Senate Majority Leader Harry Reid says it quietly, but he's obviously more than a tad irked at Sen. Rand Paul's latest shenanigan and he says he's not going to put up with it. The Kentucky Republican is holding up a bill that would shore up federal financing for the National Flood Insurance Program by trying to attach an amendment to it that would give legal protections to fetuses from the moment of fertilization. Like all fetal personhood legislation, this one is designed to block abortions.

The flood insurance bill has widespread support. NFIP underwrites the cost of flood insurance in participating communities. Under the program, some 5.6 million homeowners get their insurance from private sellers, but the federal government pays off claims in the 44-year-old program. The 2005 fiscal year was an especially tough one in which NFIP had to borrow $18 billion from the Treasury in claims were paid out. The Congressional Budget Office estimates the bill would save $4.7 billion over the next eight years. About one-fifth of those covered receive subsidized rates.
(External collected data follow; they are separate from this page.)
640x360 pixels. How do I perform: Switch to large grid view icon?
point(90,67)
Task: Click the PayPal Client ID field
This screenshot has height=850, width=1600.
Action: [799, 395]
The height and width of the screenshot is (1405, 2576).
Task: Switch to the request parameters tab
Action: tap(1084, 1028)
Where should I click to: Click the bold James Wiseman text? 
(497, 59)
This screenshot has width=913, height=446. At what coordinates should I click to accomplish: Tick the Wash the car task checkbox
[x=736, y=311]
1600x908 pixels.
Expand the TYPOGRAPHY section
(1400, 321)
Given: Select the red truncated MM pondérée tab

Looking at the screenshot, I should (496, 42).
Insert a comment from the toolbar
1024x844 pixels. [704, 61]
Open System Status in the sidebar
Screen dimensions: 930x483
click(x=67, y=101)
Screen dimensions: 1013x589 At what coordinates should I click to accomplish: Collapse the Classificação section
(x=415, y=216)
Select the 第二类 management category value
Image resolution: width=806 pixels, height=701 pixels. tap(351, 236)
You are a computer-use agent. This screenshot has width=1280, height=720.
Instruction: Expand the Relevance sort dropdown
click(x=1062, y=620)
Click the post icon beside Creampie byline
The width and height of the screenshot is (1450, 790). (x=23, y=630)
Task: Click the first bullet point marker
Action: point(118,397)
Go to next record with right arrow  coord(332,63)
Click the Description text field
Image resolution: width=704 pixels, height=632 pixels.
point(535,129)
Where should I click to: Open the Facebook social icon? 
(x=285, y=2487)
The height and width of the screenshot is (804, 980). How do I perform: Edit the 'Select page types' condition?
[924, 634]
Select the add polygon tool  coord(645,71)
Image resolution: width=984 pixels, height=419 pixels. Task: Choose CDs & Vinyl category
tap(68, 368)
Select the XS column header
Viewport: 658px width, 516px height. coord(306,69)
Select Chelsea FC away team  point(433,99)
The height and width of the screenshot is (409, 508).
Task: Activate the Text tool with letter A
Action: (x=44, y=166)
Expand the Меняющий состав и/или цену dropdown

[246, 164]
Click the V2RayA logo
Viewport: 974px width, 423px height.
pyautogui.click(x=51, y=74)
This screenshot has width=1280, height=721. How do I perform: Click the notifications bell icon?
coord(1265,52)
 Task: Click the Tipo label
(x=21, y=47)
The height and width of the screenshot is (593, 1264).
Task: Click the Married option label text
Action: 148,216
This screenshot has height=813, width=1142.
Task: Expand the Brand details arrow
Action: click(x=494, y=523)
The subsidies are focused on homes built before 1975, and on those built before the nationwide flood-mapping system designated high-risk areas. The bill would gradually remove the subsidies on second homes.

Says Reid:

I think some of this stuff is just'I have been very patient working with my Republican colleagues in allowing relevant amendments on issues, and sometimes we even do non-relevant amendments. But really, on flood insurance?

After all the work that's been put on this bill, this is ridiculous that somebody says "I'm not going to let this bill go forward unless I have a vote on when life begins. I am not going to do that, and I think I speak for the majority of senators. [...]

We'll either do flood insurance with amendments dealing with flood insurance or we won't do it.

Sen. Paul said Tuesday:  'I think the people who believe in protecting life would like to see a vote.'

Americans living in regions afflicted by hurricanes and other flood-causing events would no doubt like to see a vote, too. But fundamentalist forced-birthers, even supposedly libertarian forced-birthers, are determined not to let anything get in the way of their crusade to curtail women's reproductive rights.